> _Task statement_
Each line of the data must be reproduced as it appears.

(Beginning of Supplied material)

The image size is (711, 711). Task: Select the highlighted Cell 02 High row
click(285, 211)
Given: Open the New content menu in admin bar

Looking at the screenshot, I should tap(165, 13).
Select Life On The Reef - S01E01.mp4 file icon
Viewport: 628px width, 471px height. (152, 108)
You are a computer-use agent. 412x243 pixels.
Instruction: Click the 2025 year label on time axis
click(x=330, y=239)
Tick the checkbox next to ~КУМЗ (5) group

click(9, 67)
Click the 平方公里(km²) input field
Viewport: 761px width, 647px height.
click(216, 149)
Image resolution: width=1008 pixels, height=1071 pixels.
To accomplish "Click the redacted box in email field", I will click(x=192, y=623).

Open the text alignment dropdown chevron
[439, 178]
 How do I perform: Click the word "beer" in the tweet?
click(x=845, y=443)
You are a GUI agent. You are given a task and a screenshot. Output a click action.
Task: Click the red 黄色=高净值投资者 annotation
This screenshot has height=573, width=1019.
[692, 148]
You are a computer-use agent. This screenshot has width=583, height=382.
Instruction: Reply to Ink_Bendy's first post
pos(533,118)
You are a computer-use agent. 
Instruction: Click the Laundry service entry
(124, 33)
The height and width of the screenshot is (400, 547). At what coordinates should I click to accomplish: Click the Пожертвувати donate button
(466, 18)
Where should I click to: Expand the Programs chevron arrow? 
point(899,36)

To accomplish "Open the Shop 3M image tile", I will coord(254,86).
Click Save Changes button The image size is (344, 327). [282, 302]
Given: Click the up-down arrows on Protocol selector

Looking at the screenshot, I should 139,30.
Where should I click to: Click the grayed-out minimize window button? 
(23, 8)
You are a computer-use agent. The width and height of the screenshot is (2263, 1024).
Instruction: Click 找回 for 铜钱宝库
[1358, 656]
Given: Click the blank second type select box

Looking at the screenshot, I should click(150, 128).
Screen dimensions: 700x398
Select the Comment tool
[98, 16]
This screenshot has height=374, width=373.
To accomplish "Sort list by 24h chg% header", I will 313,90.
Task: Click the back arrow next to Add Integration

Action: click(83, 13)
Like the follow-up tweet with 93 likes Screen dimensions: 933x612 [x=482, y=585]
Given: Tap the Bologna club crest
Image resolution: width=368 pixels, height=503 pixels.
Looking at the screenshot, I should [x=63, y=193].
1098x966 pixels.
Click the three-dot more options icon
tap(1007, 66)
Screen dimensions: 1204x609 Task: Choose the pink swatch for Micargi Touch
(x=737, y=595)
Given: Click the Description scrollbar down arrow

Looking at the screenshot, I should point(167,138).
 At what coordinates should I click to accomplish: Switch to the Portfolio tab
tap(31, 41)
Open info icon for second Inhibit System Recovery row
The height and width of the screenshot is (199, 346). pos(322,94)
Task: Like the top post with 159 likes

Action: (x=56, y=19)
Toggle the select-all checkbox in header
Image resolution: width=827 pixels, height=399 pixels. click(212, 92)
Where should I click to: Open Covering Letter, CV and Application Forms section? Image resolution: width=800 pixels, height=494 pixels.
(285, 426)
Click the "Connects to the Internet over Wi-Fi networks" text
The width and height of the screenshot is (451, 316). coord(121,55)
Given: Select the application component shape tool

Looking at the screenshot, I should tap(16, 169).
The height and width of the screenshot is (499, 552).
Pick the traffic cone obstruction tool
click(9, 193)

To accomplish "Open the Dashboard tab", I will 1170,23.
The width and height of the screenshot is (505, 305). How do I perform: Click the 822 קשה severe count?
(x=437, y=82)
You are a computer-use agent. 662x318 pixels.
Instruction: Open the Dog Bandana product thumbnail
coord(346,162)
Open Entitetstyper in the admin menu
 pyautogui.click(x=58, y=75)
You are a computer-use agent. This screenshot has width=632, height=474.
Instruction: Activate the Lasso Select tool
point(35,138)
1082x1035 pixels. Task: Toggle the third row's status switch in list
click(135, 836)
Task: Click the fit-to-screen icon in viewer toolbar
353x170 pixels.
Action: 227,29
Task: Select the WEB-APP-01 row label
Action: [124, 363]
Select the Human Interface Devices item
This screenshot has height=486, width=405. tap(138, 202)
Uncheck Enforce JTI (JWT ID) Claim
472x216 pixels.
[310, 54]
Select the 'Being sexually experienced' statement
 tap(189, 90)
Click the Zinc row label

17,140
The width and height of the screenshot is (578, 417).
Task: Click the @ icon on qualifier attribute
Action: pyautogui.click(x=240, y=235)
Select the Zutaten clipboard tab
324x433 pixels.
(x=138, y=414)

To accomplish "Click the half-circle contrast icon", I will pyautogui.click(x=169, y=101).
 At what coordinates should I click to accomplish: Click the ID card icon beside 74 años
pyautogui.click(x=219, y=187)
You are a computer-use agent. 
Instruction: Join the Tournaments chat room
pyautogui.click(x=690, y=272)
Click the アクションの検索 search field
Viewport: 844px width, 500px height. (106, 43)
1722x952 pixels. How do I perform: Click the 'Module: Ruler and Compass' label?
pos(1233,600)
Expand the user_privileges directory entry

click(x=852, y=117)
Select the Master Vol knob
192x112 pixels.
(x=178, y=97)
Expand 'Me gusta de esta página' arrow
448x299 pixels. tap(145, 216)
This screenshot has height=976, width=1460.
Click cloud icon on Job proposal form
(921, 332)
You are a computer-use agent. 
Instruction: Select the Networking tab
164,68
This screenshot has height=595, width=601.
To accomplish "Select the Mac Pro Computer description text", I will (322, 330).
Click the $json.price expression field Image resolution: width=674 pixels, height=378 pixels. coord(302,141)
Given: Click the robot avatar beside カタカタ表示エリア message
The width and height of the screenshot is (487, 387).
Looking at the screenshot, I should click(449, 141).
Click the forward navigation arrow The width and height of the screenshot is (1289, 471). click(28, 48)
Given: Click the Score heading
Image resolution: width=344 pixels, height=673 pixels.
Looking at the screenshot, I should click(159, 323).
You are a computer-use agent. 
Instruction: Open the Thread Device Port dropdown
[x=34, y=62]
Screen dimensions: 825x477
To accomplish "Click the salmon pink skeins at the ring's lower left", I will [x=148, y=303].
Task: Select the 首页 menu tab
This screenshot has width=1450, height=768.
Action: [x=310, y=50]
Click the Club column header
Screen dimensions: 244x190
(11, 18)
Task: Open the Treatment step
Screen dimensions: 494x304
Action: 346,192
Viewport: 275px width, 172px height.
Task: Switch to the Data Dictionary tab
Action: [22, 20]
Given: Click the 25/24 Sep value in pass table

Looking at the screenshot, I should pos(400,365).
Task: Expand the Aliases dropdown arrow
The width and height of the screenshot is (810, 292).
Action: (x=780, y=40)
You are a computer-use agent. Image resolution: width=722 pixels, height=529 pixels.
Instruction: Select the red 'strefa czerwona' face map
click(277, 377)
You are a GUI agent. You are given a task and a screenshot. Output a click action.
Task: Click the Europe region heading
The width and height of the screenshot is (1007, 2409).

(End of Supplied material)

> _Task output_
The image size is (711, 711). Task: Select the highlighted Cell 02 High row
click(285, 211)
Given: Open the New content menu in admin bar

Looking at the screenshot, I should tap(165, 13).
Select Life On The Reef - S01E01.mp4 file icon
Viewport: 628px width, 471px height. (152, 108)
You are a computer-use agent. 412x243 pixels.
Instruction: Click the 2025 year label on time axis
click(x=330, y=239)
Tick the checkbox next to ~КУМЗ (5) group

click(9, 67)
Click the 平方公里(km²) input field
Viewport: 761px width, 647px height.
click(216, 149)
Image resolution: width=1008 pixels, height=1071 pixels.
To accomplish "Click the redacted box in email field", I will click(x=192, y=623).

Open the text alignment dropdown chevron
[439, 178]
 How do I perform: Click the word "beer" in the tweet?
click(x=845, y=443)
You are a GUI agent. You are given a task and a screenshot. Output a click action.
Task: Click the red 黄色=高净值投资者 annotation
This screenshot has height=573, width=1019.
[692, 148]
You are a computer-use agent. This screenshot has width=583, height=382.
Instruction: Reply to Ink_Bendy's first post
pos(533,118)
You are a computer-use agent. 
Instruction: Click the Laundry service entry
(124, 33)
The height and width of the screenshot is (400, 547). At what coordinates should I click to accomplish: Click the Пожертвувати donate button
(466, 18)
Where should I click to: Expand the Programs chevron arrow? 
point(899,36)

To accomplish "Open the Shop 3M image tile", I will coord(254,86).
Click Save Changes button The image size is (344, 327). [282, 302]
Given: Click the up-down arrows on Protocol selector

Looking at the screenshot, I should 139,30.
Where should I click to: Click the grayed-out minimize window button? 
(23, 8)
You are a computer-use agent. The width and height of the screenshot is (2263, 1024).
Instruction: Click 找回 for 铜钱宝库
[1358, 656]
Given: Click the blank second type select box

Looking at the screenshot, I should click(150, 128).
Screen dimensions: 700x398
Select the Comment tool
[98, 16]
This screenshot has height=374, width=373.
To accomplish "Sort list by 24h chg% header", I will 313,90.
Task: Click the back arrow next to Add Integration

Action: click(83, 13)
Like the follow-up tweet with 93 likes Screen dimensions: 933x612 [x=482, y=585]
Given: Tap the Bologna club crest
Image resolution: width=368 pixels, height=503 pixels.
Looking at the screenshot, I should [x=63, y=193].
1098x966 pixels.
Click the three-dot more options icon
tap(1007, 66)
Screen dimensions: 1204x609 Task: Choose the pink swatch for Micargi Touch
(x=737, y=595)
Given: Click the Description scrollbar down arrow

Looking at the screenshot, I should point(167,138).
 At what coordinates should I click to accomplish: Switch to the Portfolio tab
tap(31, 41)
Open info icon for second Inhibit System Recovery row
The height and width of the screenshot is (199, 346). pos(322,94)
Task: Like the top post with 159 likes

Action: (x=56, y=19)
Toggle the select-all checkbox in header
Image resolution: width=827 pixels, height=399 pixels. click(212, 92)
Where should I click to: Open Covering Letter, CV and Application Forms section? Image resolution: width=800 pixels, height=494 pixels.
(285, 426)
Click the "Connects to the Internet over Wi-Fi networks" text
The width and height of the screenshot is (451, 316). coord(121,55)
Given: Select the application component shape tool

Looking at the screenshot, I should tap(16, 169).
The height and width of the screenshot is (499, 552).
Pick the traffic cone obstruction tool
click(9, 193)

To accomplish "Open the Dashboard tab", I will 1170,23.
The width and height of the screenshot is (505, 305). How do I perform: Click the 822 קשה severe count?
(x=437, y=82)
You are a computer-use agent. 662x318 pixels.
Instruction: Open the Dog Bandana product thumbnail
coord(346,162)
Open Entitetstyper in the admin menu
 pyautogui.click(x=58, y=75)
You are a computer-use agent. This screenshot has width=632, height=474.
Instruction: Activate the Lasso Select tool
point(35,138)
1082x1035 pixels. Task: Toggle the third row's status switch in list
click(135, 836)
Task: Click the fit-to-screen icon in viewer toolbar
353x170 pixels.
Action: 227,29
Task: Select the WEB-APP-01 row label
Action: [124, 363]
Select the Human Interface Devices item
This screenshot has height=486, width=405. tap(138, 202)
Uncheck Enforce JTI (JWT ID) Claim
472x216 pixels.
[310, 54]
Select the 'Being sexually experienced' statement
 tap(189, 90)
Click the Zinc row label

17,140
The width and height of the screenshot is (578, 417).
Task: Click the @ icon on qualifier attribute
Action: pyautogui.click(x=240, y=235)
Select the Zutaten clipboard tab
324x433 pixels.
(x=138, y=414)

To accomplish "Click the half-circle contrast icon", I will pyautogui.click(x=169, y=101).
 At what coordinates should I click to accomplish: Click the ID card icon beside 74 años
pyautogui.click(x=219, y=187)
You are a computer-use agent. 
Instruction: Join the Tournaments chat room
pyautogui.click(x=690, y=272)
Click the アクションの検索 search field
Viewport: 844px width, 500px height. (106, 43)
1722x952 pixels. How do I perform: Click the 'Module: Ruler and Compass' label?
pos(1233,600)
Expand the user_privileges directory entry

click(x=852, y=117)
Select the Master Vol knob
192x112 pixels.
(x=178, y=97)
Expand 'Me gusta de esta página' arrow
448x299 pixels. tap(145, 216)
This screenshot has height=976, width=1460.
Click cloud icon on Job proposal form
(921, 332)
You are a computer-use agent. 
Instruction: Select the Networking tab
164,68
This screenshot has height=595, width=601.
To accomplish "Select the Mac Pro Computer description text", I will (322, 330).
Click the $json.price expression field Image resolution: width=674 pixels, height=378 pixels. coord(302,141)
Given: Click the robot avatar beside カタカタ表示エリア message
The width and height of the screenshot is (487, 387).
Looking at the screenshot, I should click(449, 141).
Click the forward navigation arrow The width and height of the screenshot is (1289, 471). click(28, 48)
Given: Click the Score heading
Image resolution: width=344 pixels, height=673 pixels.
Looking at the screenshot, I should click(159, 323).
You are a computer-use agent. 
Instruction: Open the Thread Device Port dropdown
[x=34, y=62]
Screen dimensions: 825x477
To accomplish "Click the salmon pink skeins at the ring's lower left", I will [x=148, y=303].
Task: Select the 首页 menu tab
This screenshot has width=1450, height=768.
Action: [x=310, y=50]
Click the Club column header
Screen dimensions: 244x190
(11, 18)
Task: Open the Treatment step
Screen dimensions: 494x304
Action: 346,192
Viewport: 275px width, 172px height.
Task: Switch to the Data Dictionary tab
Action: [22, 20]
Given: Click the 25/24 Sep value in pass table

Looking at the screenshot, I should pos(400,365).
Task: Expand the Aliases dropdown arrow
The width and height of the screenshot is (810, 292).
Action: (x=780, y=40)
You are a computer-use agent. Image resolution: width=722 pixels, height=529 pixels.
Instruction: Select the red 'strefa czerwona' face map
click(277, 377)
You are a GUI agent. You are given a task and a screenshot. Output a click action.
Task: Click the Europe region heading
The width and height of the screenshot is (1007, 2409).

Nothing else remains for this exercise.